Hanover, 01.10.2024 | It is anticipated that the AI market in Europe will reach a value of approximately 42 billion euros by the end of 2024, representing a near doubling of the market value from 2020. The market is then forecast to grow further, reaching a value of over 190 billion euros by 2030 (Statista Analysis). In 2021, just 8% of European companies were utilising AI technology. However, experts believe this figure had doubled by early 2023. In certain sectors, AI adoption could be even more significant, with up to 75% of companies utilising AI solutions. The accelerated pace of development is compelling many companies to maintain continuous engagement with emerging technologies and their associated regulations.
European legislators are facing challenges in keeping pace with the rapid developments in AI. In 2021, we examined the initial draft of the Artificial Intelligence Act (AI Act) in our Compact on ‘Artificial Intelligence in Europe’. The aim of the Regulation was to provide a framework for the responsible use of AI systems in the EU, with a view to minimising the associated risks. Following the introduction of ChatGPT in November 2022, it became evident that the draft from April 2021 was already out of date. The final version of the AI Act was published on 12 July 2024 and came into force on 1 August 2024.
Artificial Intelligence in Europe: The AI Act
Ulrich Herfurth, attorney at law in Hanover and Brussels, Sara Nesler, Mag. iur. (Torino), LL.M. (Münster)

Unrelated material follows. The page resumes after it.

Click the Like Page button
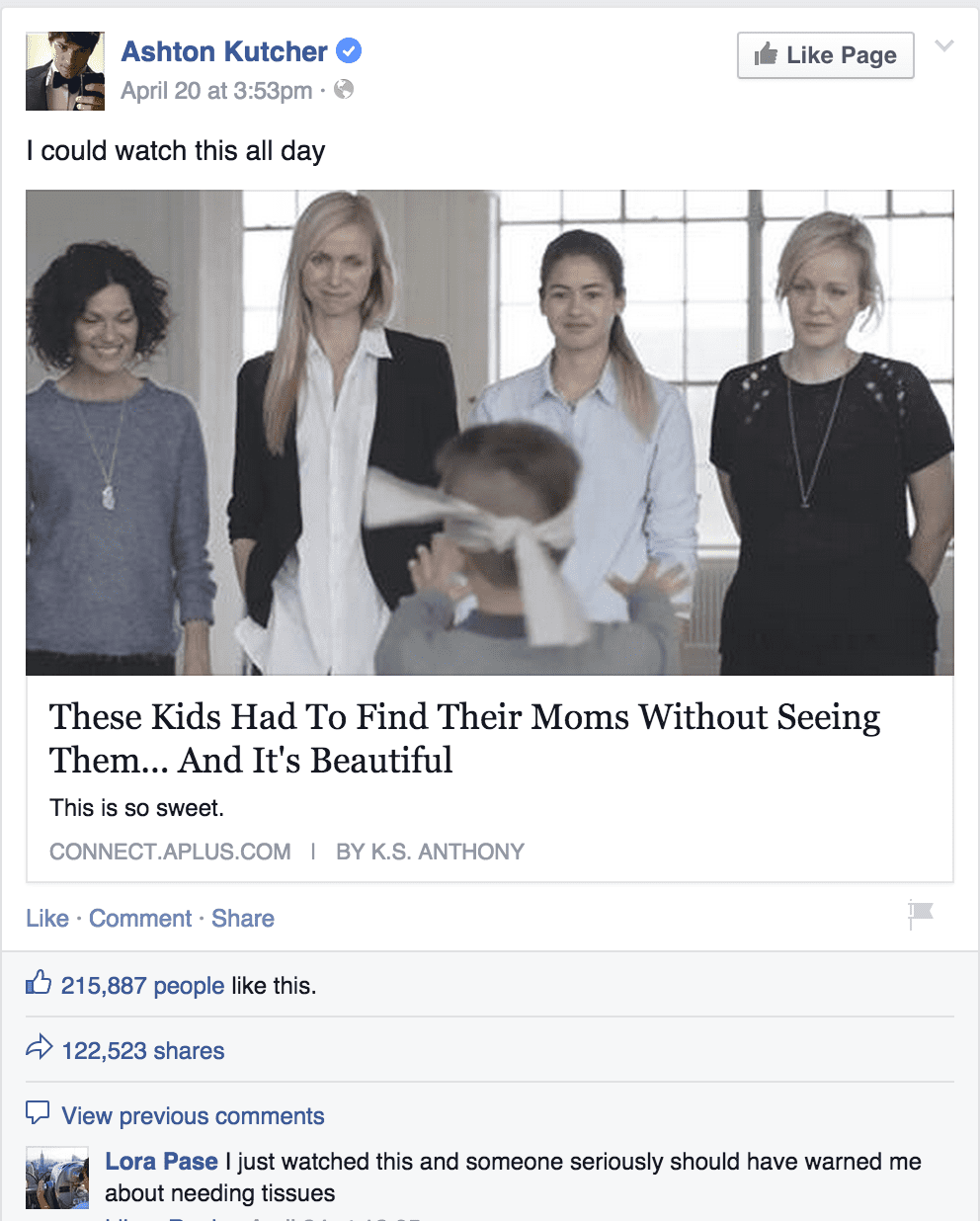 pyautogui.click(x=826, y=55)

Scope of application of the AI Act
Definition of AI system
The term ‘AI system’, which is the central element of the Regulation, was the subject of intense debate during the legislative process, as many parties feared that it was vague. Ultimately, an AI system was defined as „a machine-based system that is designed to operate with varying levels of autonomy and that may exhibit adaptiveness after deployment, and that, for explicit or implicit objectives, infers, from the input it receives, how to generate outputs such as predictions, content, recommendations, or decisions that can influence physical or virtual environments”.
It is to be welcomed that this definition corresponds almost literally to the OECD definition, which was updated in 2023. Ultimately, what distinguishes an AI system from software is that AI has a degree of independence from human intervention and the ability to operate without human intervention. This criterion was already included in the April 2021 draft. If there is any doubt as to whether a system is AI, it is recommended that, as a precaution, it should be assumed that it is AI.
Personal scope of application
The entire value chain of AI systems is affected, both in the private and public sectors. The obligations of the AI Act are primarily aimed at the providers of AI systems, partly at the operator and only selectively at the importer, distributor, authorised representative, the notified body (an independent organisation responsible for the assessment and certification of AI systems) or the end user.
Geographical scope of application
To ensure comprehensive protection, the scope of the Regulation also extends to providers and operators of AI systems established in a third country or located in a third country if the output generated by the AI system is used in the Union (Art. 2 para. 1 lit. c AI Act).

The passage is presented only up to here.